Silvinia Brito Duarte é professora de filosofia e sociologia da rede estadual do Rio de Janeiro (RJ). Ao entrar pela primeira vez em uma sala do sétimo ano do ensino fundamental, deparou-se com um menino chorando, que pediu para ir ao banheiro. “Quando ele saiu, a representante da turma disse: ‘não se preocupe, professora. Ele é ‘viadinho’ e chora toda vez que alguém mexe com ele.

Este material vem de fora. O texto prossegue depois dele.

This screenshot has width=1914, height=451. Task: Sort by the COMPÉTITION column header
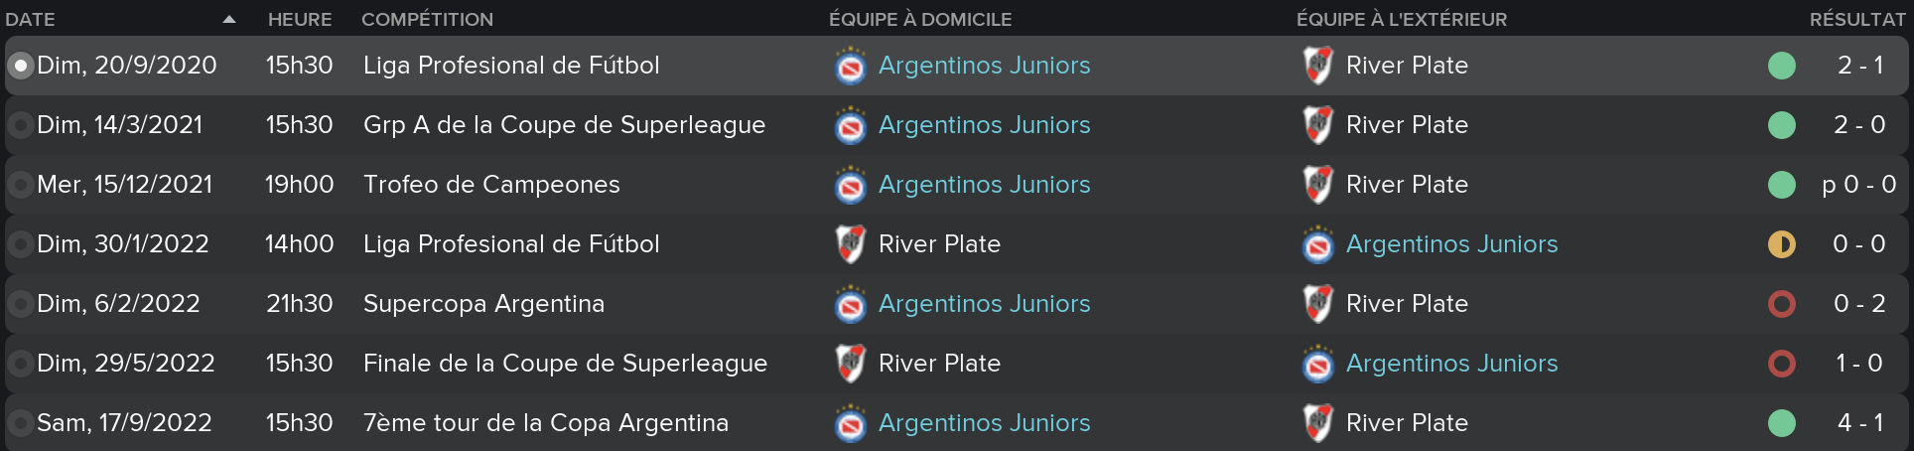pos(427,19)
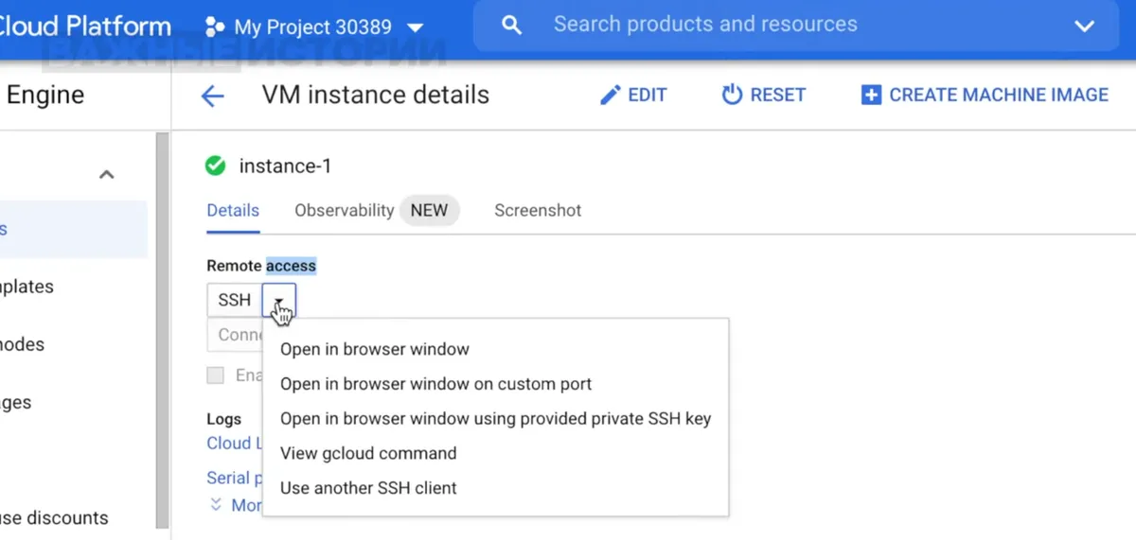
Task: Click the SSH dropdown arrow
Action: [x=279, y=301]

Fiquei chocada”, relata.
Situação parecida foi vivenciada por Vinicius Mena, graduando de pedagogia e participante do Programa Institucional de Bolsas de Iniciação à Docência (Pibid). “Eu estagiava em um terceiro ano do ensino fundamental da rede municipal de Guarulhos (SP), onde uma dupla de alunos perseguia diariamente uma menina tímida, sem que a professora agisse”, relembra.
As duas situações trouxeram um desafio específico para os educadores: como lidar com os alunos que praticam o bullying ̶ os chamados “bullies”. Para a professora do departamento de psicologia da educação da Universidade Estadual Paulista (Unesp-Araraquara), Luciene Regina Paulino Tognetta, o primeiro passo para o docente é entender o que a criança que age assim tenta comunicar por meio do seu comportamento.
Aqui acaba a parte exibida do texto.